The bottom line was a consolidated profit of 1.32 billion euros, which was 7.3 percent more than in the same period last year. Russia and Belarus still account for a considerable share of this – without the two countries, the consolidated profit would have fallen by more than half to 604 million euros, the bank announced on Tuesday.
Nevertheless, the RBI has continued to reduce its risk in Russia, the report says. Since the peak in the second quarter of 2022, the bank has reduced its customer loans by almost 60 percent to 5.8 billion euros. In addition, international payments have been significantly restricted and measures have been taken to further reduce customer deposits.
More and more pressure
In recent months, the bank has come under increasing pressure to leave the Russian market, where it has been represented since the 1990s through its subsidiary Raiffeisen Russia. The bank has always stressed that it is working on a sale or spin-off. However, the sanctions make it very difficult to implement an exit.

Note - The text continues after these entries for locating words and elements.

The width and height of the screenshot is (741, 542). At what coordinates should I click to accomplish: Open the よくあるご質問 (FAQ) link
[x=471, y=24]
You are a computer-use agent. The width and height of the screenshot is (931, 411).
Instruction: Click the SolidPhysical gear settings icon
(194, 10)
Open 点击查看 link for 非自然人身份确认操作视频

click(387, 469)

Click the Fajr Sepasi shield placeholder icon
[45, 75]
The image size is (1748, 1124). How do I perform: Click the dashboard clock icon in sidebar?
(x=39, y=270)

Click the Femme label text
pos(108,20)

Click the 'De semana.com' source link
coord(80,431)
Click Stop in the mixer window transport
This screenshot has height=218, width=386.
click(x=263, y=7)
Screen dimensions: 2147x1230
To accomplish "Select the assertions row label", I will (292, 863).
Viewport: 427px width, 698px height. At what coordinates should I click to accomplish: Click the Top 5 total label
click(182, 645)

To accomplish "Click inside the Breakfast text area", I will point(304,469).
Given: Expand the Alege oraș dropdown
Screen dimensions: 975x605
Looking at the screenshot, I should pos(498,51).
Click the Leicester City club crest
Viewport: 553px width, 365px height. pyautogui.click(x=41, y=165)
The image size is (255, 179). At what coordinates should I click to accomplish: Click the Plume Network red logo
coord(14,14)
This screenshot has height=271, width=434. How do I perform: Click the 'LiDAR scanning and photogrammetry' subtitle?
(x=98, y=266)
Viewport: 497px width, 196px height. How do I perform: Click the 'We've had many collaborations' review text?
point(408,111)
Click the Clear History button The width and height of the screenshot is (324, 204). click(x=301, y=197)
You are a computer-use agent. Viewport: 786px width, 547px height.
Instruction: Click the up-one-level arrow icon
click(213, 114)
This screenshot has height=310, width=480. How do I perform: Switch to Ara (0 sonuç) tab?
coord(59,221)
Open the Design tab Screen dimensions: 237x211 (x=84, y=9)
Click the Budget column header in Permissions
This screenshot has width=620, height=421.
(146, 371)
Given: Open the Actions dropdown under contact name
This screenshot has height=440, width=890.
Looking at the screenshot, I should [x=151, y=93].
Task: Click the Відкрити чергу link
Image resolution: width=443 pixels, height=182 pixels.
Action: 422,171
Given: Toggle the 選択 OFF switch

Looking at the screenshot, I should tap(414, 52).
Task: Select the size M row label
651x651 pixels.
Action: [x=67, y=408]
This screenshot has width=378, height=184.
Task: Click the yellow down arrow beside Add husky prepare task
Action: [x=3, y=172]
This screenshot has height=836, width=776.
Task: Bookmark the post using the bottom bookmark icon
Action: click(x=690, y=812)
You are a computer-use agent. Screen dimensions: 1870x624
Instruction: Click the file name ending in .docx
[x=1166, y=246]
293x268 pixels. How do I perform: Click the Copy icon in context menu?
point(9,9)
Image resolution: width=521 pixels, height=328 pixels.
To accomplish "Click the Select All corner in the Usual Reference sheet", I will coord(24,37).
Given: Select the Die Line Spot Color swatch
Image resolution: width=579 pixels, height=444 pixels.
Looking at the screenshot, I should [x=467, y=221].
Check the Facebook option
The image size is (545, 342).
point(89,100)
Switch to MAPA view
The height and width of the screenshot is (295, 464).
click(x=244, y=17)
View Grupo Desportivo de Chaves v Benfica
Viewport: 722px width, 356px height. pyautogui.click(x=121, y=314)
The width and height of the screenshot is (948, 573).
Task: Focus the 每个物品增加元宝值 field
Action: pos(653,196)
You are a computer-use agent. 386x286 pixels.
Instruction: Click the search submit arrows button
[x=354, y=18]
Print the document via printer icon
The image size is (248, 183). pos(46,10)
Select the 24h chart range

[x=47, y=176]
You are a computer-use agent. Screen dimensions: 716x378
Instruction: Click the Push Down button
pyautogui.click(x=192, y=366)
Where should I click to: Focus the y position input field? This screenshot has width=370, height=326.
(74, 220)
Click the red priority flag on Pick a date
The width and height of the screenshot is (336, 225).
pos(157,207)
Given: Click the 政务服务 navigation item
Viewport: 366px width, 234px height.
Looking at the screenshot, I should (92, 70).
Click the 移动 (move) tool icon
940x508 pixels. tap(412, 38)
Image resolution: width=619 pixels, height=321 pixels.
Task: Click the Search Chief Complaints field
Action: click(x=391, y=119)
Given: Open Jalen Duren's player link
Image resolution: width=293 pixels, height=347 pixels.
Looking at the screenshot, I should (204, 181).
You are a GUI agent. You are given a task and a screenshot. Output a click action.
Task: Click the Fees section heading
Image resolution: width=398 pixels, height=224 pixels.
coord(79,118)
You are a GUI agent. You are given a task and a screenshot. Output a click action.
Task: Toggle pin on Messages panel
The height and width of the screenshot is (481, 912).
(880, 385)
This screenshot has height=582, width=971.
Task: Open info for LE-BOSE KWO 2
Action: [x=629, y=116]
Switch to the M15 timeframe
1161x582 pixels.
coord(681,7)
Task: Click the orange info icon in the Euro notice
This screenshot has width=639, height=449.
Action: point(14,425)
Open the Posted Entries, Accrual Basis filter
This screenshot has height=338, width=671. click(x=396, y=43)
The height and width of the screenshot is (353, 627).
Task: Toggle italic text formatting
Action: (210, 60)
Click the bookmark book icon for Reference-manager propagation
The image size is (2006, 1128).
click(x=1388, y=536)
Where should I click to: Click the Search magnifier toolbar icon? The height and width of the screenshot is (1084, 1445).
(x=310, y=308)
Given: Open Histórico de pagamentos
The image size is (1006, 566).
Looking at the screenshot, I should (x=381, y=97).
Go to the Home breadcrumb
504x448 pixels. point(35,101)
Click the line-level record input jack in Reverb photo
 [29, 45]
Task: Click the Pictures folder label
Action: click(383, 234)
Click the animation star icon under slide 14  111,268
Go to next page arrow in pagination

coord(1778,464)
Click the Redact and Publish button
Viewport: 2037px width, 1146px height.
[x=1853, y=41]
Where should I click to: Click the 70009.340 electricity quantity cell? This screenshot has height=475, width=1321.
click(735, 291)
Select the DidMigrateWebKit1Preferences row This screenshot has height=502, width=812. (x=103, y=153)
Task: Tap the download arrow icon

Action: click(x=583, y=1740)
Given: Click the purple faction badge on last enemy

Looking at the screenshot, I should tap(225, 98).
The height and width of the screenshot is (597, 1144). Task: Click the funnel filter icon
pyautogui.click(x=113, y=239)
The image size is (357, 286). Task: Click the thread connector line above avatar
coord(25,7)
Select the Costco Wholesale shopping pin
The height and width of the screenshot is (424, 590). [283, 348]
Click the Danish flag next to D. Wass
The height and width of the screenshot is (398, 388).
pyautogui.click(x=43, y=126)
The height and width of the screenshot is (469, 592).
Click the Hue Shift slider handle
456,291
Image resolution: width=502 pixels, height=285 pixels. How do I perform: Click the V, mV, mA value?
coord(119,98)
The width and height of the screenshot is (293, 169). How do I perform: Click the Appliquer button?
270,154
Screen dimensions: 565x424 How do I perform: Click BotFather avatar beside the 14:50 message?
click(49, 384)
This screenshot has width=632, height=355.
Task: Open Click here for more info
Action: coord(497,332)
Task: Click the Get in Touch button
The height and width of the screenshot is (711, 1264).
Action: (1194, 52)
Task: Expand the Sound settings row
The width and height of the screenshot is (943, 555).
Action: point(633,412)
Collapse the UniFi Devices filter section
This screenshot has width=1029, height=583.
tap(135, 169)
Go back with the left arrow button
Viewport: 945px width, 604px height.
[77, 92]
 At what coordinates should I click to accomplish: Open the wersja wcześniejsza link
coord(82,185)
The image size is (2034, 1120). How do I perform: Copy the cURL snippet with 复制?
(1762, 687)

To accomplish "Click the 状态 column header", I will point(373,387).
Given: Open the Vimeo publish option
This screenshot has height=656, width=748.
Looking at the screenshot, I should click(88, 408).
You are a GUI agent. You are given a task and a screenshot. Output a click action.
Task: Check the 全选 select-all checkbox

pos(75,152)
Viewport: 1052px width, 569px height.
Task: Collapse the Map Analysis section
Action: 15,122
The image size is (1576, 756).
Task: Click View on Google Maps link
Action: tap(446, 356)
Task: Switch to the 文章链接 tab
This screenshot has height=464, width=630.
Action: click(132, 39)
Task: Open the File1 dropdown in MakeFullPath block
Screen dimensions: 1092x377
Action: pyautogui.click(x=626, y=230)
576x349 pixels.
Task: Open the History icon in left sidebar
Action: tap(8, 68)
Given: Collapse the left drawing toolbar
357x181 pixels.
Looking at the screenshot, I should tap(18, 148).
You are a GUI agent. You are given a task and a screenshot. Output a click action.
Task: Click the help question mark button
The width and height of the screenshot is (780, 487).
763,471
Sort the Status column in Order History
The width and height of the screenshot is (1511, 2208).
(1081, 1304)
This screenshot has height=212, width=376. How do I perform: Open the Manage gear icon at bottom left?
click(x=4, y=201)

If the bank were to sell, the RBI would have to find a non-sanctioned buyer and obtain the approval of Russian President Vladimir Putin. An earlier plan by the bank to purchase a share in Strabag, which previously belonged to the Russian oligarch Oleg Deripaska, in order to get funds out of the country and thus reduce its exposure to Russia was thwarted in May by excessive sanctions risks. In Belarus, the bank has been working on a sale of its subsidiary Priorbank for several months. Negotiations are underway with the Emirati company Soven 1 Holding Limited.